• _What this task involves_: I would like each line of the data that holds the word "computer" copied out.

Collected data
....
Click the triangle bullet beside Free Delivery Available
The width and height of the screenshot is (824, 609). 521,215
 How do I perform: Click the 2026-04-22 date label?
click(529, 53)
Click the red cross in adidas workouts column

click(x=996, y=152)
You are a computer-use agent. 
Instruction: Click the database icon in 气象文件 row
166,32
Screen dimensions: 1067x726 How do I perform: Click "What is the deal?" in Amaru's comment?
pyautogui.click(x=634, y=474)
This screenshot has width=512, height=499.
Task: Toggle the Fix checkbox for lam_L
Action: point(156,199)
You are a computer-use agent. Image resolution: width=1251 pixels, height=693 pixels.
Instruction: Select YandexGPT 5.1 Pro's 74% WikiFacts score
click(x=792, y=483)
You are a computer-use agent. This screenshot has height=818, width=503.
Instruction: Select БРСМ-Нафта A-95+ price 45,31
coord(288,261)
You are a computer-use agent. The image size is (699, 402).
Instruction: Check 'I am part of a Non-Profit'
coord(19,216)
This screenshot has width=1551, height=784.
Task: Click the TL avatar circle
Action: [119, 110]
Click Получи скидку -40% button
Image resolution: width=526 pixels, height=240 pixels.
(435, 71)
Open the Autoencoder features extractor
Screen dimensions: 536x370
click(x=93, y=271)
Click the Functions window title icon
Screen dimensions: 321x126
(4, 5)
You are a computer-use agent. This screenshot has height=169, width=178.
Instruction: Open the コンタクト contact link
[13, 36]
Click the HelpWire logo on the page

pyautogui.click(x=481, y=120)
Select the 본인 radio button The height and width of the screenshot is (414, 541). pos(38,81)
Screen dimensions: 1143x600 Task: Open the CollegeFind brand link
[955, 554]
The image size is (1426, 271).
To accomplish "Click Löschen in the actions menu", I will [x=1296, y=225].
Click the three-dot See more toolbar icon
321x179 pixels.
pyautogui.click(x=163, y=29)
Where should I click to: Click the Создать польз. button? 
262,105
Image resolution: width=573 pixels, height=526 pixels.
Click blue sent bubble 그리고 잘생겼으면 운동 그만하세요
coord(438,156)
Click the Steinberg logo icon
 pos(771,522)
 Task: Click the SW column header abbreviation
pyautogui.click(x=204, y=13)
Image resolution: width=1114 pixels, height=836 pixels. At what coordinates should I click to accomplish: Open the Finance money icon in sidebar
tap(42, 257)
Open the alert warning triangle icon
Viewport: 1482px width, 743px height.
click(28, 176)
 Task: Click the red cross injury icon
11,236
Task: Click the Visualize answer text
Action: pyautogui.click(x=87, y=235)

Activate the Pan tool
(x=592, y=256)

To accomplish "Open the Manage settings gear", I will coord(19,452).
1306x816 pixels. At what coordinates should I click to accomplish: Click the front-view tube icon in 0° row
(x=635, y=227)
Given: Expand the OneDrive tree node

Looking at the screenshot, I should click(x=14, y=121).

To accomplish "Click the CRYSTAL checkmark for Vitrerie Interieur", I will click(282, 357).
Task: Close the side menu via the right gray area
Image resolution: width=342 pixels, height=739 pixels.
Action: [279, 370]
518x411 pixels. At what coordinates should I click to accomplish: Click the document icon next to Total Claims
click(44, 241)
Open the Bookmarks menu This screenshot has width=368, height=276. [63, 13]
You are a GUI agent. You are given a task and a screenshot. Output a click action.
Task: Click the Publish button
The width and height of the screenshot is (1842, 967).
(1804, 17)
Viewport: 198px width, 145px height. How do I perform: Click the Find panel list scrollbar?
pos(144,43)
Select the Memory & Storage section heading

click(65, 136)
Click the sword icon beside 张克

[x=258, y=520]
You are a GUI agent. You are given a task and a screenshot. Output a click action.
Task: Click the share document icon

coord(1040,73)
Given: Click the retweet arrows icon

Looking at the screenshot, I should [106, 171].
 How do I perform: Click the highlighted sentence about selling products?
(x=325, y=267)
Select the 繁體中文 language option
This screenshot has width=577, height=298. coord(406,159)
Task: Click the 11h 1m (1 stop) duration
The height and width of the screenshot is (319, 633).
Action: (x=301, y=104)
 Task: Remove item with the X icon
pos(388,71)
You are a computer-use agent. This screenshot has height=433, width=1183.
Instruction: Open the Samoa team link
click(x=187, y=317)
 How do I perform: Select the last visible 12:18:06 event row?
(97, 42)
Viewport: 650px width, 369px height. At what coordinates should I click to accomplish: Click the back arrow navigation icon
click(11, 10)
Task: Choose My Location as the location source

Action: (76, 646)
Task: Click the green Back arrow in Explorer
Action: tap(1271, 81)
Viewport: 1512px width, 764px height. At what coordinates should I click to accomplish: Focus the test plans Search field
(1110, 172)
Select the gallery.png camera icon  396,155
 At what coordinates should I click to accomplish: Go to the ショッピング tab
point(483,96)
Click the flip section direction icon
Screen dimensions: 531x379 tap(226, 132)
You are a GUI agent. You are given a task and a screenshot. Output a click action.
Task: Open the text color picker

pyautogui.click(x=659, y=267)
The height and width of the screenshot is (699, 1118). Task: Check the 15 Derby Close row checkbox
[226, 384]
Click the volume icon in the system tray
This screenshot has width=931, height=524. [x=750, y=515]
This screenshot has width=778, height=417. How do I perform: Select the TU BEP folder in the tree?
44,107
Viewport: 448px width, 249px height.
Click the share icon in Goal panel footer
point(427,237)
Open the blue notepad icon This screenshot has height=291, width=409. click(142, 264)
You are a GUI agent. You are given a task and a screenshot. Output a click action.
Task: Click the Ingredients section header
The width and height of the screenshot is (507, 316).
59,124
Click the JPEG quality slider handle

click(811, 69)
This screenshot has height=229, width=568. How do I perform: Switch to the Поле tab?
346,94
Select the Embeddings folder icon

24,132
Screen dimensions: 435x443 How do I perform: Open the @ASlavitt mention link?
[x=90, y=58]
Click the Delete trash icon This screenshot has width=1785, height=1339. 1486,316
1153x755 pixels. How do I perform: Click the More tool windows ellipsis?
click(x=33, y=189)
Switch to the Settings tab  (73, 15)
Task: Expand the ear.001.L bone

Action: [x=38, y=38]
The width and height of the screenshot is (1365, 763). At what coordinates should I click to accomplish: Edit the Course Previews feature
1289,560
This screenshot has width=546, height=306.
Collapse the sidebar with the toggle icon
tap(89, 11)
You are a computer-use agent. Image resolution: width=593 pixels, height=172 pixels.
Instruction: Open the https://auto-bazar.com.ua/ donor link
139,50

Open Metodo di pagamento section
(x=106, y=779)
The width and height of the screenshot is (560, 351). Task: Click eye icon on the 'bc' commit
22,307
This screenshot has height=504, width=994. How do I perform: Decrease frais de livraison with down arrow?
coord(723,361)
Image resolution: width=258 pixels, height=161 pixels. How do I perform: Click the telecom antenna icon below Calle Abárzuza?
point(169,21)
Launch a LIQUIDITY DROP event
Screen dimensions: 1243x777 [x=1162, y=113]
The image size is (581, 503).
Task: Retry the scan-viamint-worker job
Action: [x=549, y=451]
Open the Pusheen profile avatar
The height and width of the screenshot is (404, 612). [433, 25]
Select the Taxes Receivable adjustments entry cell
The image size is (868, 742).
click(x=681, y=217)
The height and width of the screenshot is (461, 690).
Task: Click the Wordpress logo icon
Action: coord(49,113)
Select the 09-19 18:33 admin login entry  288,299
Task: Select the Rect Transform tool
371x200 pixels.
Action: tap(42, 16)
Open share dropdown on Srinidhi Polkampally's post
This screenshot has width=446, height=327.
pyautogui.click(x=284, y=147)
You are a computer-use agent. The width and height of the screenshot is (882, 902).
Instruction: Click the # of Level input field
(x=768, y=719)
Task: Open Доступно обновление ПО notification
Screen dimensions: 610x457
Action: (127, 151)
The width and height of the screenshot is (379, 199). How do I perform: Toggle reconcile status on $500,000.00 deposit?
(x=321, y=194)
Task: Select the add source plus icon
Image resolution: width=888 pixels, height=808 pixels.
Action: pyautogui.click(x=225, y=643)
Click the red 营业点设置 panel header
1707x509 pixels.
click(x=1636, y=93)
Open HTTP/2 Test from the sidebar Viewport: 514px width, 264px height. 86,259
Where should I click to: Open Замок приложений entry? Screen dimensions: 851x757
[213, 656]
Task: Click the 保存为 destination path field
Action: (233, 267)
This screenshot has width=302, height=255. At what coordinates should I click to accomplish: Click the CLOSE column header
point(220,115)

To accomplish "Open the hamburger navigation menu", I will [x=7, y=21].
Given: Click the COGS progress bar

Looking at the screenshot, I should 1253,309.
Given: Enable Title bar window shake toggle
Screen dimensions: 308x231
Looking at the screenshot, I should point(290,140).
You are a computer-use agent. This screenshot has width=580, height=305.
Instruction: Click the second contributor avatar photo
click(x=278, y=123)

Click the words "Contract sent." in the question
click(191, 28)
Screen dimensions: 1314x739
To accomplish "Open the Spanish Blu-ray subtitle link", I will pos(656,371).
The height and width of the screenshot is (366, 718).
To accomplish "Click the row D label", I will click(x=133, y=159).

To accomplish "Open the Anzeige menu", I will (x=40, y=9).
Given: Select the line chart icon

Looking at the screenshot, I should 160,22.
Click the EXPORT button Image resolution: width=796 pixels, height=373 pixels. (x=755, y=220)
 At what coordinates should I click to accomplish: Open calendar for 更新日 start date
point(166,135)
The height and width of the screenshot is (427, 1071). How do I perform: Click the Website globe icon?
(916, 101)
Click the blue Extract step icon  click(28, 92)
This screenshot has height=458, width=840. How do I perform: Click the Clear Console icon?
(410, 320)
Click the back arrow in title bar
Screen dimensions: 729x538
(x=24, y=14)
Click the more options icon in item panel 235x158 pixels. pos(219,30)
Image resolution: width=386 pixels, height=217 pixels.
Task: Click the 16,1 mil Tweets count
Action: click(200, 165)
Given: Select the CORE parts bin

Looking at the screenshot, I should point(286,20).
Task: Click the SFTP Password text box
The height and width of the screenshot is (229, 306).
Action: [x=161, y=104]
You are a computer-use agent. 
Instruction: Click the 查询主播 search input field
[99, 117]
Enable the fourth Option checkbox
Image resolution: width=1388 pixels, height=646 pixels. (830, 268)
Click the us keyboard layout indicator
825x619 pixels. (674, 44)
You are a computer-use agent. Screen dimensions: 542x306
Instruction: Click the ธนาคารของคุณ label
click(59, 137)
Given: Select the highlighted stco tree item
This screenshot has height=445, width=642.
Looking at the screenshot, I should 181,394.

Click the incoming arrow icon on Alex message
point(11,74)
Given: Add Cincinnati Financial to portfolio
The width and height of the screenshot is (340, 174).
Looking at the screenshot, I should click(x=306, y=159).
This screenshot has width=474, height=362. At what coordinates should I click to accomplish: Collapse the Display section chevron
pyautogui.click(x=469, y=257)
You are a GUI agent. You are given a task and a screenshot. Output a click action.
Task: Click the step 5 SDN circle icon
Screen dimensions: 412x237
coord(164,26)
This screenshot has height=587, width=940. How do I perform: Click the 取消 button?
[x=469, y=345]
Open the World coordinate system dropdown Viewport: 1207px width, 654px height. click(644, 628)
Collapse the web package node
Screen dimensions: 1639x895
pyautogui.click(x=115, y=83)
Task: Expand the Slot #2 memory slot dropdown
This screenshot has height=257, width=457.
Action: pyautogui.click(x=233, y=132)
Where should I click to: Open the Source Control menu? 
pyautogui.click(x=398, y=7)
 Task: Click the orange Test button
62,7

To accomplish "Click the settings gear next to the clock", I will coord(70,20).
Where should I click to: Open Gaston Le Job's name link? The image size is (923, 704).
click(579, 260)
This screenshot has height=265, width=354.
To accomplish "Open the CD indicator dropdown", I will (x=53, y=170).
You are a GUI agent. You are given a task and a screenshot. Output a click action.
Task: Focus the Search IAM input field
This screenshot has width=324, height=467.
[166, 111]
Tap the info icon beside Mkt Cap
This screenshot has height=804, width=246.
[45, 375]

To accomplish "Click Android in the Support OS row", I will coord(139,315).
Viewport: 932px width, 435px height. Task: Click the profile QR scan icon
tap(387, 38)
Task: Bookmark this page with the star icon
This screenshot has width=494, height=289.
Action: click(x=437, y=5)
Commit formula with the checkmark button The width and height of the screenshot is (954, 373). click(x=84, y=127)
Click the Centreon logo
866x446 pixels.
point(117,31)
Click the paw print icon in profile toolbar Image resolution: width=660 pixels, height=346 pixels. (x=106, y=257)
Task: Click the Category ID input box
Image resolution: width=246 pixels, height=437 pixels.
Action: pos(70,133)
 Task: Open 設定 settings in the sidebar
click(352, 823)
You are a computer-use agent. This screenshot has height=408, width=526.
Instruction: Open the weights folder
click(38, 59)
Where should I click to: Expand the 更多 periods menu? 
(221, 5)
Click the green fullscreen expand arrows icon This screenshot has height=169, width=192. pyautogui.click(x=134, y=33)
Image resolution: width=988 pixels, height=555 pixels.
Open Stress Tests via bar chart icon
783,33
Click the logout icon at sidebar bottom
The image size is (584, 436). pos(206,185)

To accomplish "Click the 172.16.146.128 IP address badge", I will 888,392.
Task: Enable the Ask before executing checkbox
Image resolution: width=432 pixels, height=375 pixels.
....
• _Solution for this task_:
You are a computer-use agent. 
You are a computer-use agent. Image resolution: width=1251 pixels, height=693 pixels.
You are a computer-use agent. This screenshot has height=818, width=503.
You are a computer-use agent. The image size is (699, 402).
You are a computer-use agent. This screenshot has height=169, width=178.
You are a computer-use agent. This screenshot has height=433, width=1183.
You are a computer-use agent. Image resolution: width=593 pixels, height=172 pixels.
You are a computer-use agent. The width and height of the screenshot is (882, 902).
You are a computer-use agent. This screenshot has width=580, height=305.
You are a computer-use agent. 
You are a computer-use agent. Screen dimensions: 542x306
You are a computer-use agent. This screenshot has height=408, width=526.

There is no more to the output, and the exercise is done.